In many homes, Christmas is a time to celebrate with an expansive array of food — turkey or ham, perhaps, and much, much more. That's appropriate. It should be a joyful occasion.
For a sizable number of families in the Omaha area, though, such bounty isn't possible. These disadvantaged households struggle year-round to have an adequate supply of food on the table.
A survey by the U.S. Department of Agriculture indicates that about 32,000 of the 180,000 children in Douglas and Sarpy Counties live in households the USDA classifies as “food insecure.”
It's greatly encouraging, then, that the ConAgra Foods Foundation is spearheading an impressive collaborative effort to make a dent in the Omaha area's hunger problem and perhaps build a model program that other communities could follow.
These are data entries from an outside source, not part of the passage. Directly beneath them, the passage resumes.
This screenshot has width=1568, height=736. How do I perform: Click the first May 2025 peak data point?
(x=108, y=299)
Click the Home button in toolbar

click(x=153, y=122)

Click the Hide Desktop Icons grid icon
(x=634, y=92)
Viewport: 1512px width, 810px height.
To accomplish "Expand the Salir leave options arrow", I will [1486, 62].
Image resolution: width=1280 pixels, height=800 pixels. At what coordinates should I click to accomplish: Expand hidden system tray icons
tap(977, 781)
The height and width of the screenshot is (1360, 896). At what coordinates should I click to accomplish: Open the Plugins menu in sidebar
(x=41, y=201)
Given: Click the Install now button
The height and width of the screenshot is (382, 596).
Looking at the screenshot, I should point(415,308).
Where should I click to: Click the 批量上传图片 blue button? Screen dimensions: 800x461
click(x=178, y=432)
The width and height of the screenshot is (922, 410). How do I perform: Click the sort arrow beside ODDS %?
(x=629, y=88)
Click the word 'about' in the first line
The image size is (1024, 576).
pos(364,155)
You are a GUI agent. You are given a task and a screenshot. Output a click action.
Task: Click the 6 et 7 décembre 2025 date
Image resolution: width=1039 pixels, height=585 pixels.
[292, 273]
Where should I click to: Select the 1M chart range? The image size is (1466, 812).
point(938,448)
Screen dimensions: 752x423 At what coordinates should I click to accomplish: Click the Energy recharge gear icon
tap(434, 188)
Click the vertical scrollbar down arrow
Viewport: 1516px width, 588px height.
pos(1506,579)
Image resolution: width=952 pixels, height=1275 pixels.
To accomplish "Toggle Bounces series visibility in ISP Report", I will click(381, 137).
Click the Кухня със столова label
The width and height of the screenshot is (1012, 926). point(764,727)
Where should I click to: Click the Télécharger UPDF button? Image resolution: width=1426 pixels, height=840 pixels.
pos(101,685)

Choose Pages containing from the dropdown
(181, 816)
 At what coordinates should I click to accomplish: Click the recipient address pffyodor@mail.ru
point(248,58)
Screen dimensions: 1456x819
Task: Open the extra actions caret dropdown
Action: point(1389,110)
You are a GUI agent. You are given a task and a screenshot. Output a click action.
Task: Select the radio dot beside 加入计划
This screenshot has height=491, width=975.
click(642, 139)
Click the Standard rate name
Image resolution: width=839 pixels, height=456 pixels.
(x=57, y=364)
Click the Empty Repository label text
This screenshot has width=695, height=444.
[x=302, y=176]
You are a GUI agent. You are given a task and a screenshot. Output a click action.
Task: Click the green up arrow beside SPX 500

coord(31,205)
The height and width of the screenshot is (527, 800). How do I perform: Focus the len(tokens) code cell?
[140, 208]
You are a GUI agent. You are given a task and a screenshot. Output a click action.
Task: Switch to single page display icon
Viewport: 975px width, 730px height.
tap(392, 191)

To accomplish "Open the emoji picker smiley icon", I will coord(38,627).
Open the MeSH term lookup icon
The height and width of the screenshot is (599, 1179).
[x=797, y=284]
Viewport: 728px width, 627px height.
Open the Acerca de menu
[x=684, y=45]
Titled Child Hunger Ends Here, the initiative will target five key needs with the goal of reducing the number of food-insecure children in the Omaha area by 10 percent, about 3,000 boys and girls, over the next three years. That reduction would bring Omaha's hunger rate below the national average. The ConAgra Foods Foundation will devote $4 million to the effort.
The five key needs: child nutrition; food banks for emergency supply; the Supplemental Nutrition Assistance Program (the federal food stamp program); low-cost food; and budgeting skills.
The foundation has supported hunger-related efforts generously for years, donating some $60 million nationally over the past 20 years, but this new effort shows particular vision. It seeks to create a new hunger-fighting model with an emphasis on significant, achievable results.
The plan for Child Hunger Ends Here is smart and focused. The campaign targets a goal (the 10 percent reduction over three years) that's specific and measurable. It seeks to create a model that can produce sustained long-term improvements and be duplicated in other cities.
To address the key needs, this research-backed initiative is drawing on the expertise of respected local organizations:
>> Omaha Public Schools will work to boost the number of Grab-N-Go breakfasts that children can carry right to the classroom. Hunger-Free Heartland and Food Bank for the Heartland will aim to increase the number of after-school and summer feeding sites and help more eligible families enroll in SNAP.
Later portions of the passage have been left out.